■ Work required ■
Look through the records below, and whenever a line contains "icon", copy it.

■ Data to process ■
◇ ◇ ◇ ◇ ◇

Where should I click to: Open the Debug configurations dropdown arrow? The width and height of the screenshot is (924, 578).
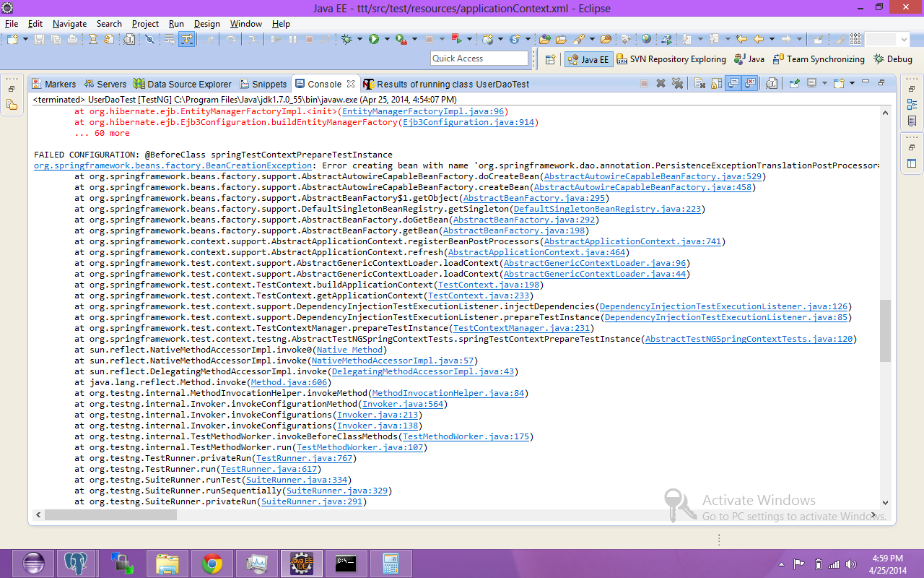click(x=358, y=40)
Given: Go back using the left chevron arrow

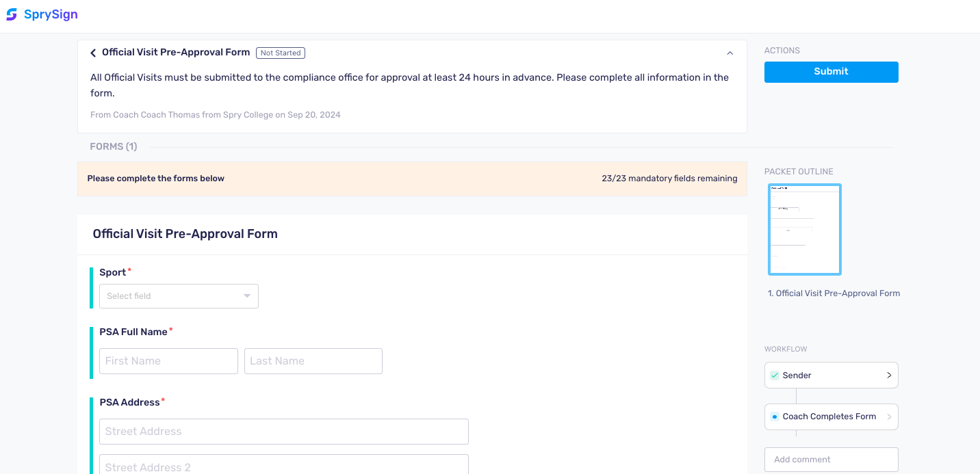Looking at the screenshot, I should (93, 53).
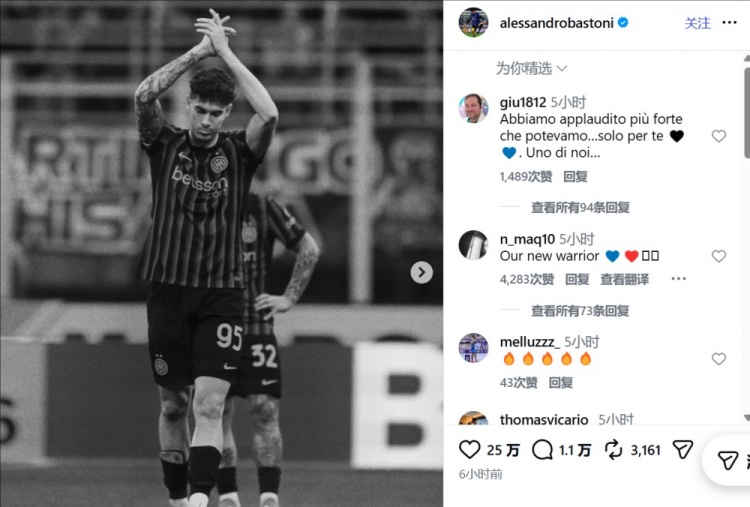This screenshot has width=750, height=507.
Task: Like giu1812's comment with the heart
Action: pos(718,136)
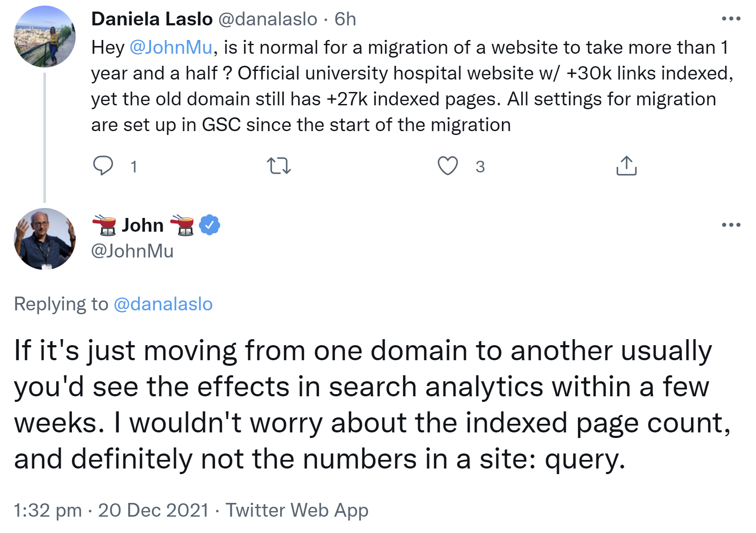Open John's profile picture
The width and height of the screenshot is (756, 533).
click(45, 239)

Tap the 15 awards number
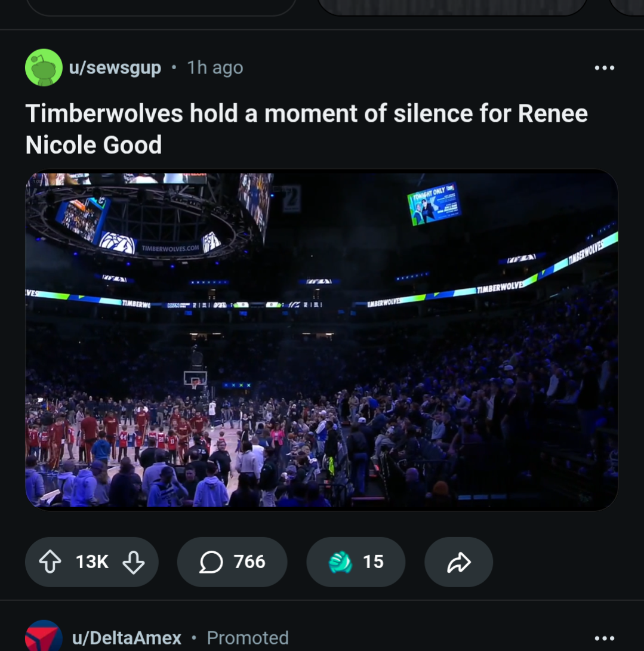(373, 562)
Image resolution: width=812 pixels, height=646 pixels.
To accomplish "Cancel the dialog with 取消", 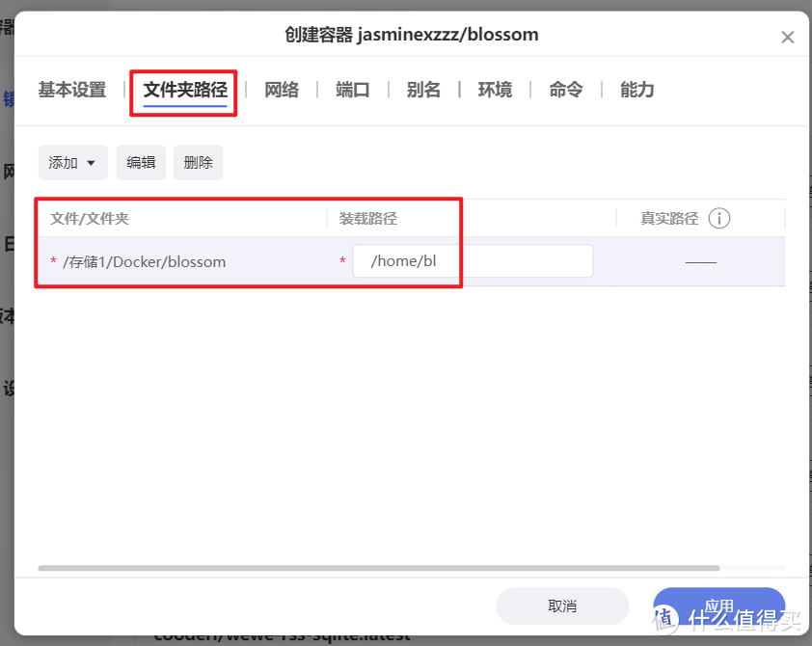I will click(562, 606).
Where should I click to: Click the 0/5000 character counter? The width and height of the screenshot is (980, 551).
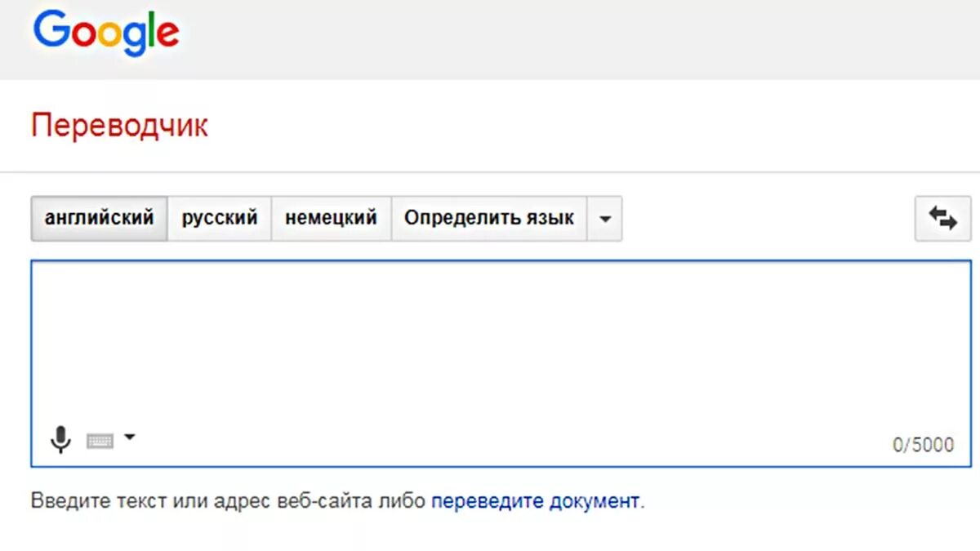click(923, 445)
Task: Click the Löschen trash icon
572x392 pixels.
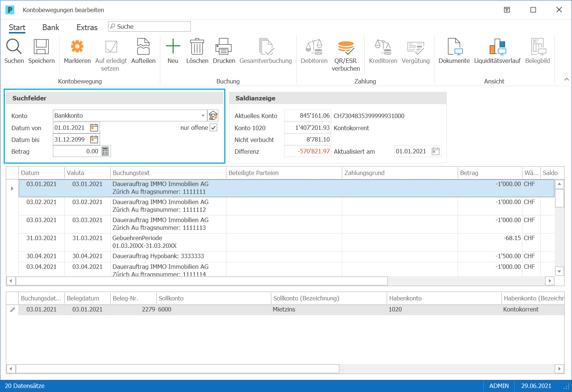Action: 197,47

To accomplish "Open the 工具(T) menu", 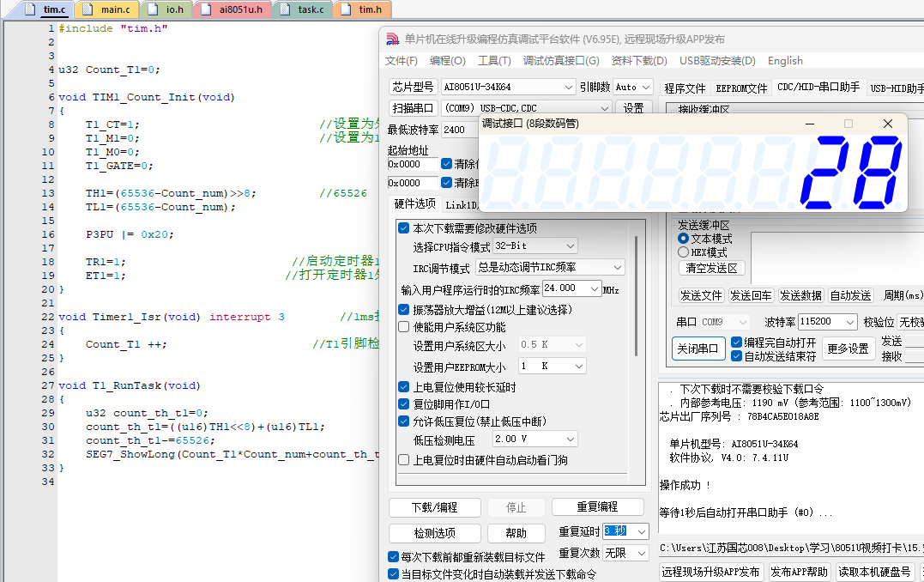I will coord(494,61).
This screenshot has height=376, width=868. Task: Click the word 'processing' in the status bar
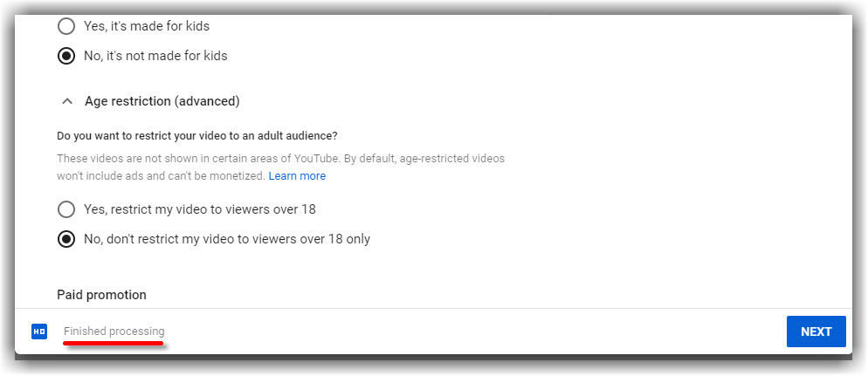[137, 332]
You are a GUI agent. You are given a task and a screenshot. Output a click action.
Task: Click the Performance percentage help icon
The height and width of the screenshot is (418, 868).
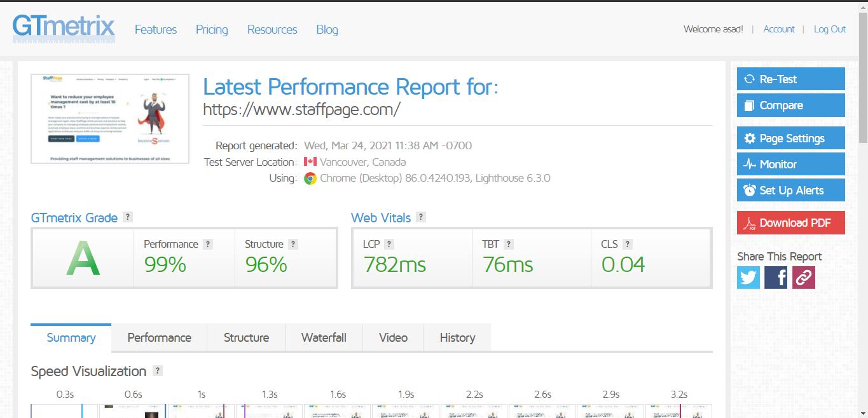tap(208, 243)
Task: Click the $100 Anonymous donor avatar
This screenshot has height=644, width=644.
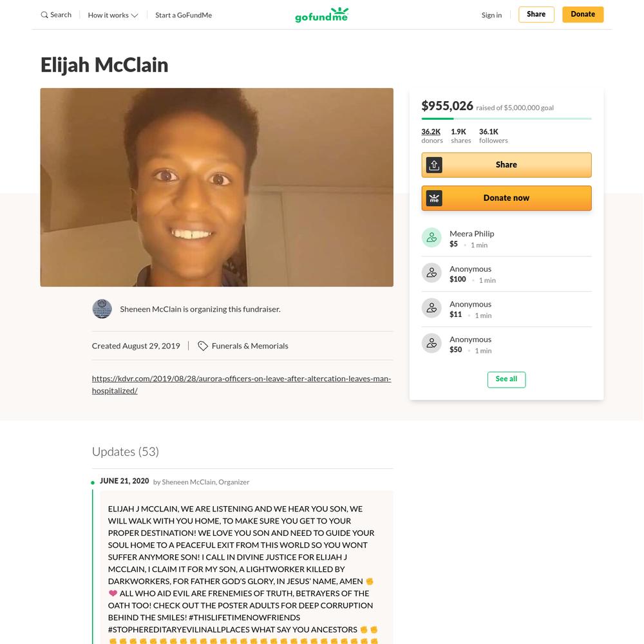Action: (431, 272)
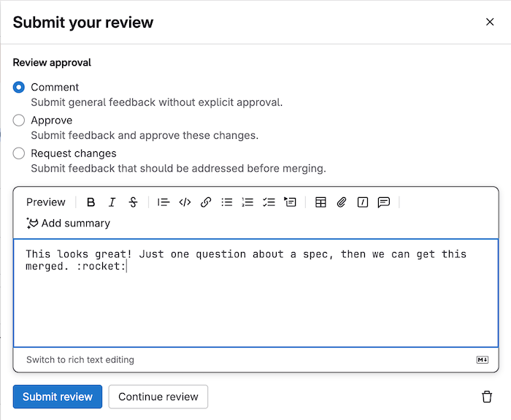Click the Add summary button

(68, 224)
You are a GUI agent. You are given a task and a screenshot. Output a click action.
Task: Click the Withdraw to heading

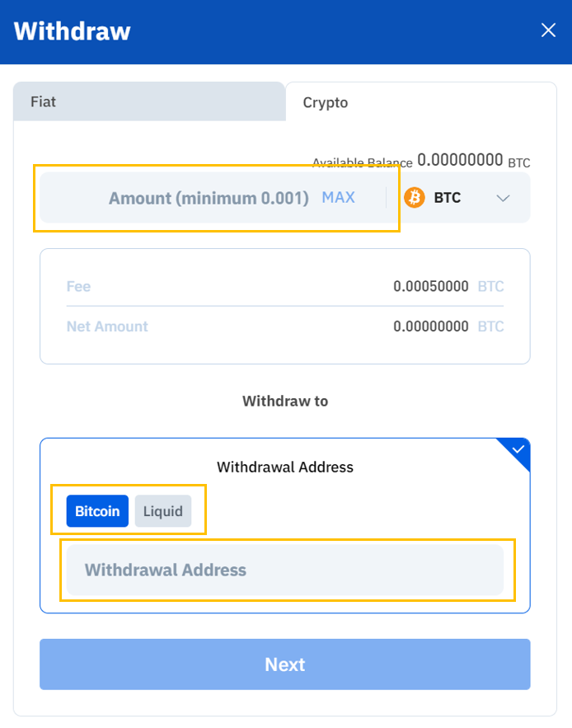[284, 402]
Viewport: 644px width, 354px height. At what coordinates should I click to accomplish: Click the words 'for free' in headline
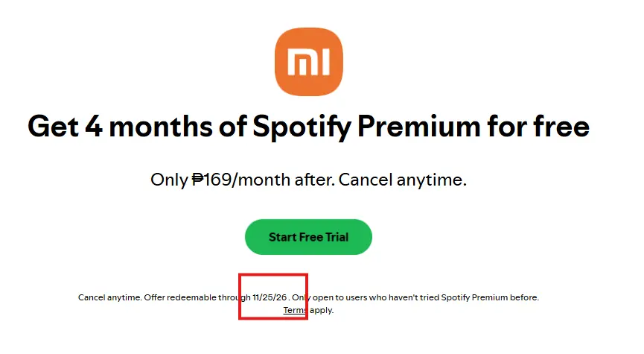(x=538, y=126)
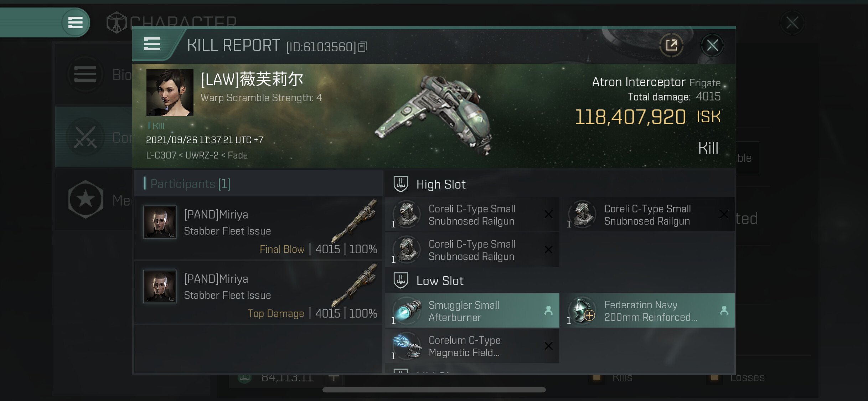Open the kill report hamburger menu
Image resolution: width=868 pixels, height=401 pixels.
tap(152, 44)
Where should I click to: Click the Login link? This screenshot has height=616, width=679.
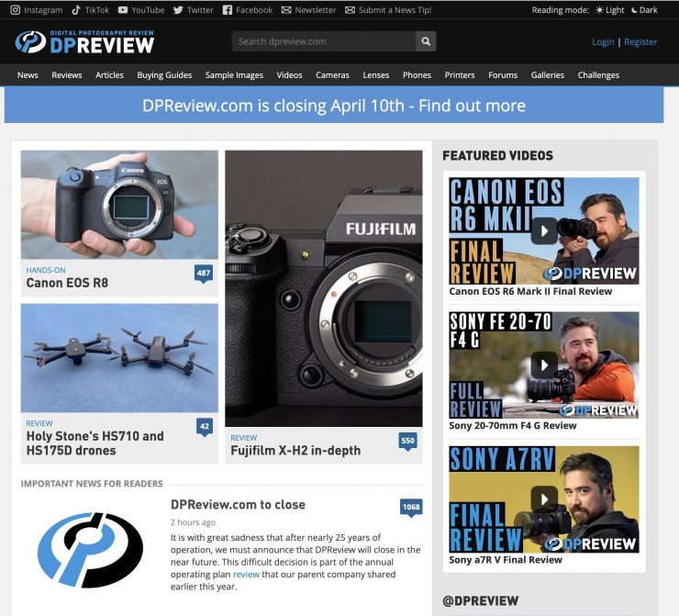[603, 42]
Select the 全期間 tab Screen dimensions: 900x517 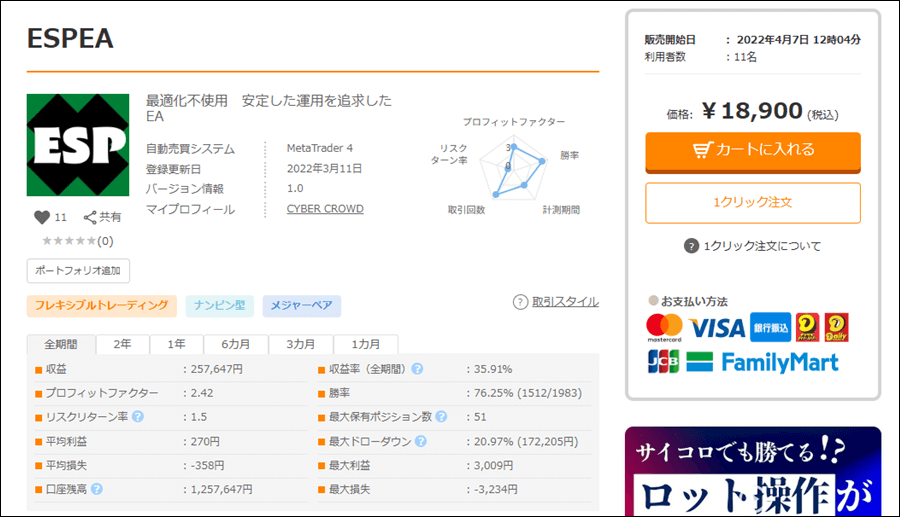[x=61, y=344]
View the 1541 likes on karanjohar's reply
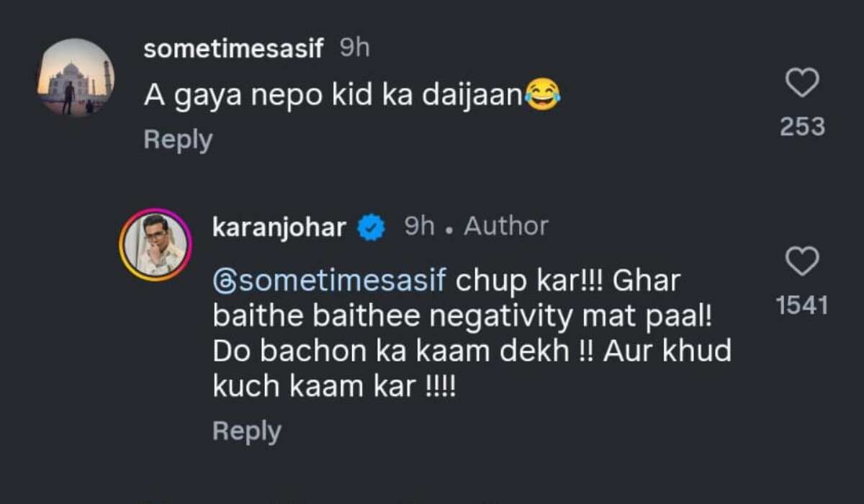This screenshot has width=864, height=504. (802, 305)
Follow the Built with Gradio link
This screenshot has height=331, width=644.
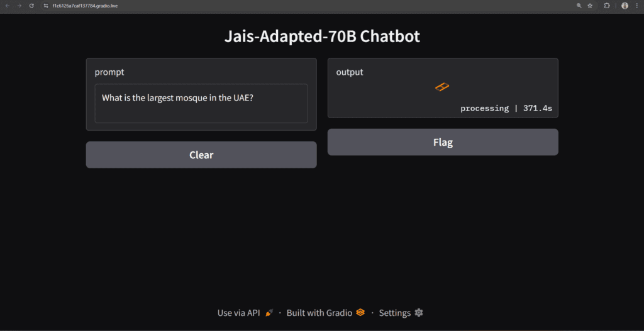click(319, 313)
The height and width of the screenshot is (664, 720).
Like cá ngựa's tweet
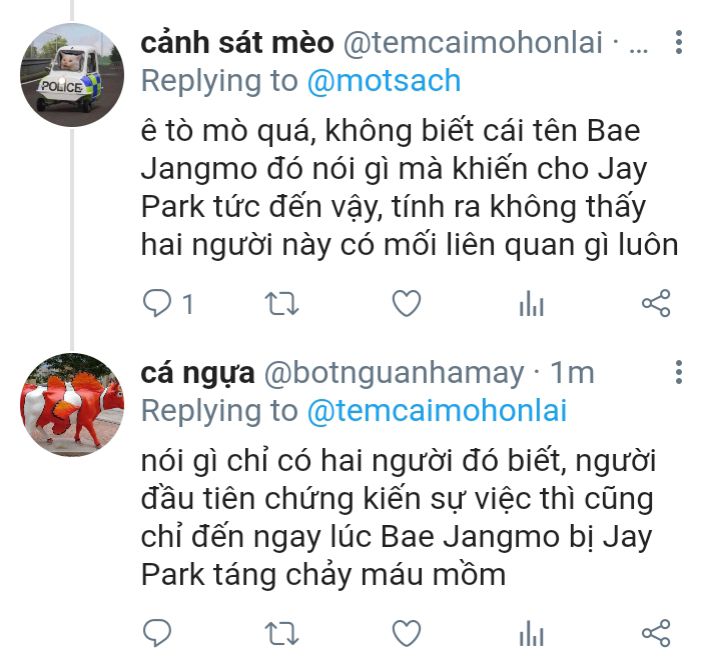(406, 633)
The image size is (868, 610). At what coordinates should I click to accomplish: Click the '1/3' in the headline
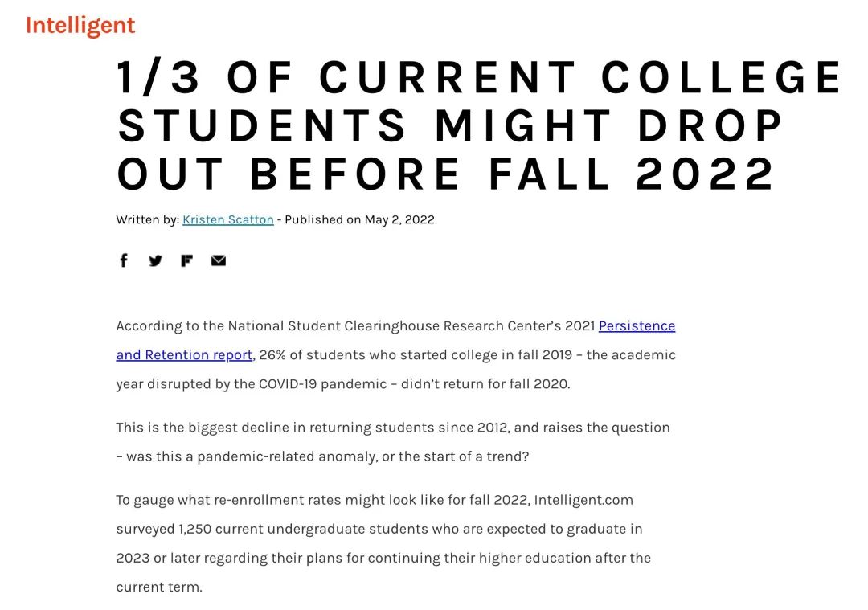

◇ ◇ ◇ ◇ ◇

■ Exercise result ■
Task: Click the Löschen trash icon
Task: Click the Performance percentage help icon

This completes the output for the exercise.